Since 2001, the premiership coach is awarded the Jock McHale Medal, in honour of McHale's brilliant coaching record. The AFL has retrospectively made this award to each premiership coach since 1950, the year after McHale retired as a coach.

Crime novelist Kerry Greenwood wrote the 1991 short story The Vanishing of Jock McHale's Hat. It was adapted into a season 2 episode of Miss Fisher's Murder Mysteries, titled "Marked for Murder", which aired in 2013.

===1930 grand final===
The AFL officially recognises McHale as having coached 714 games and eight premierships, but it is a matter of some historical controversy that the 1930 VFL grand final and premiership are credited to McHale's statistics. McHale had coached the team throughout that year and into the week of the grand final, but he was absent on the day of the match, having fallen ill with influenza days before the game. Club treasurer Bob Rush performed the match-day coaching duties in his place. For many years, Rush was credited with having coached the game; but, after a decision in 2014 by the AFL's historians, McHale is now credited as Collingwood's sole coach in the game.

> Recorded data:

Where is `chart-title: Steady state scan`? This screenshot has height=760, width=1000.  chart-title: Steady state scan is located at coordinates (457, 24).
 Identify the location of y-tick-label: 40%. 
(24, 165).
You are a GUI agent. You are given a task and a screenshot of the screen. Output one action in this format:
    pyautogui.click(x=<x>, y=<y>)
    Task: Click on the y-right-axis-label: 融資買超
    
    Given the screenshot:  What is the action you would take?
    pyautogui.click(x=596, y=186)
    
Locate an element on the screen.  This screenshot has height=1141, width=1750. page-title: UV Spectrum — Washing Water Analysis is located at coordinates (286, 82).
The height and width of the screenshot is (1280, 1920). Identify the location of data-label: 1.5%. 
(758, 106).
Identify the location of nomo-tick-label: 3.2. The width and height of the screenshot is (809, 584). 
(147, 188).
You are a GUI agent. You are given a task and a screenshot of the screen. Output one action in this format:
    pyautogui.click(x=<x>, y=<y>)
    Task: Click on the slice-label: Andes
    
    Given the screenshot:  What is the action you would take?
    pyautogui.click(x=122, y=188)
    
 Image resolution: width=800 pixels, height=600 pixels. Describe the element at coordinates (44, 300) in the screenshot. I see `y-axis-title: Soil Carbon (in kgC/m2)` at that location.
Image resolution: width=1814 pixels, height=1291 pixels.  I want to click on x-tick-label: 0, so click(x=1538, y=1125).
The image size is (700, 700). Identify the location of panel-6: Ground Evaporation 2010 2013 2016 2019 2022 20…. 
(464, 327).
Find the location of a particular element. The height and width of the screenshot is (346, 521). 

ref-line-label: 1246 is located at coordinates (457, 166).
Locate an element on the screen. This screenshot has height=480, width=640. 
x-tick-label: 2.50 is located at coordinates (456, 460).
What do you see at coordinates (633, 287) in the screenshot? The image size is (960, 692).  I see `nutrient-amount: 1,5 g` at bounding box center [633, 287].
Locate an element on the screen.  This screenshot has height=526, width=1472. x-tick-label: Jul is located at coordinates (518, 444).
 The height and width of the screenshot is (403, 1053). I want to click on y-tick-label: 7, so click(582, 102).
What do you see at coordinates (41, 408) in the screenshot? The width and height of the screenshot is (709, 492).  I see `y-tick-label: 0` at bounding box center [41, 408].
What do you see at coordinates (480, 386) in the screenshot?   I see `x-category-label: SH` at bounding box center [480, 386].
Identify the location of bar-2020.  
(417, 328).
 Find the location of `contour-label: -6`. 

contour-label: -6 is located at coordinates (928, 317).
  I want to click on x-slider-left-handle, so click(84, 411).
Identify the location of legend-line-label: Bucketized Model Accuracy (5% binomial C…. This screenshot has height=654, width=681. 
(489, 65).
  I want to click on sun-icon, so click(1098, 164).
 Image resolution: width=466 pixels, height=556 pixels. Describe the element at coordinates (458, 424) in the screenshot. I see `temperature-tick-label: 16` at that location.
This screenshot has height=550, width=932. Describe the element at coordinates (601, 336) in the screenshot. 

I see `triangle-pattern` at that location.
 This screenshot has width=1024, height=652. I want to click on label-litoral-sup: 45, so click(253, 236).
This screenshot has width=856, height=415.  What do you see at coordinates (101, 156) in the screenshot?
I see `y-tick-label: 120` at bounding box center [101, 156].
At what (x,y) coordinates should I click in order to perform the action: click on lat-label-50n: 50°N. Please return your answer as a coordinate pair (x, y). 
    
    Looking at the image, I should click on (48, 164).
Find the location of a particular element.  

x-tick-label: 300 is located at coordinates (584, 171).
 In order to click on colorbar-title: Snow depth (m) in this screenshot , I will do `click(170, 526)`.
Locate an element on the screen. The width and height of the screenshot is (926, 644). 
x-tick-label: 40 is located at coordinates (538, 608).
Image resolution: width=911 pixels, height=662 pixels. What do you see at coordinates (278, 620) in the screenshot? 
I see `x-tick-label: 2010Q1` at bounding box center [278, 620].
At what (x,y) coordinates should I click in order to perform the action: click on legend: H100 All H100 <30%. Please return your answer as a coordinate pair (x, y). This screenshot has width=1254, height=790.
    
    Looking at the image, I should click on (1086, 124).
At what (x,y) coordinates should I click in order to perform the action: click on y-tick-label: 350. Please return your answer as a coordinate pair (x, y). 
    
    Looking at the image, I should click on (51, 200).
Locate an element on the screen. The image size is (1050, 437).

> Activity: Continue the passage on Jock McHale's coaching career from its last sentence. The listing has no connection to the passage on Jock McHale.

> Answer to this task:
==Death==
McHale died of a heart attack on 4 October 1953, aged 70, at his home in Coburg, only a week after Collingwood had won its first premiership in seventeen years. He is buried with his wife Violet, son James, and daughter Mary at Coburg Cemetery in Preston, Victoria. His grave is included in a self-guided heritage walk at the cemetery, and information about his life is available on a sign posted at his graveside.